Mientras se ven los conventos, entra en casa de la familia de Don Mateo Zaforteza como criada y chica para todo. Se produce buena simbiosis entre las dos mozas de la casa; Catalina aprende de la hija de Don Mateo a leer, a escribir y a bordar mientras que enseña a Isabel las cosas de Dios y el modo de tratarlo. Conventos hay, pero no la reciben. Existe una razón de peso en la época: los monasterios son pobres y no pueden facilitar la entrada a nadie sin dote. A la desesperanza lógica responde Catalina con más oración y con lágrimas que mojan la piedra para que el Señor y la Señora allanen las dificultades y abran las puertas como así sucedió al fin: cuatro conventos están dispuestos a recibirla pasando por alto la formalidad de la dote y ella elige al de Santa María Magdalena.
La payesita casi analfabeta tomó el velo en 1553. Es una monja más; hace el trabajo que le encargan que siempre es sencillo y nunca importante: cuidó la enfermería, la cocina, la despensa y el torno de comunicación con el exterior. Orden, oración intensa, mortificación habitual, caridad delicada, soledad, alegría y mucha paz.
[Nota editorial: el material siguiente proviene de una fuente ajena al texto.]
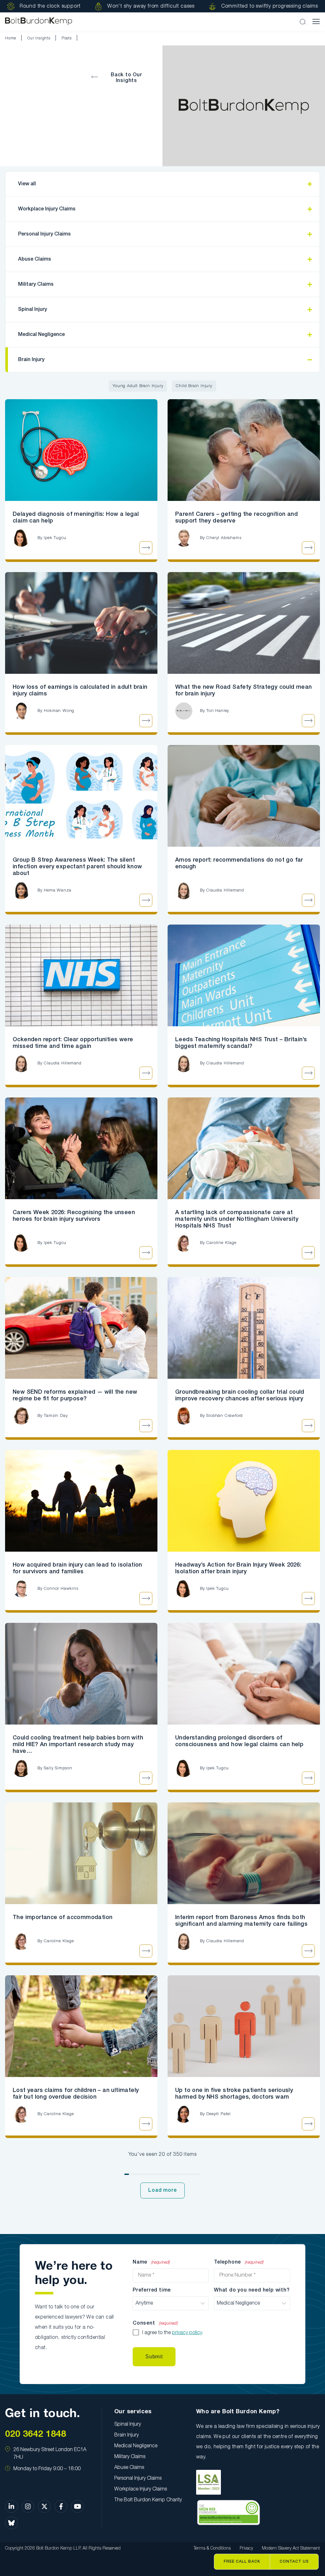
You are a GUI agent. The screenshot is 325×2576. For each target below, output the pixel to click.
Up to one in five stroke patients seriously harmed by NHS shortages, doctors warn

Cada vez va más gente a verla y siempre tiene una palabra animosa para la fidelidad al Evangelio. No hay mucho más en lo externo de Catalina, salvo que predijo el momento de su muerte que conoció diez años atrás. Estaba tan buena... pero dice que ya se va y quiso despedirse de Isabel, de su familia y de las monjas; avisado el médico, no diagnostica ninguna preocupante enfermedad; pero ella pide los sacramentos al capellán, entra en éxtasis y marchó al Cielo así, sin más.
Los mallorquines sabían bien que desde ese 28 de julio tienen santa protectora y conservan con veneración, cariño y algo de orgullo del bueno las reliquias del cuerpo incorrupto de Catalina Thomás. La canonizó el papa Pío XI en el año 1930.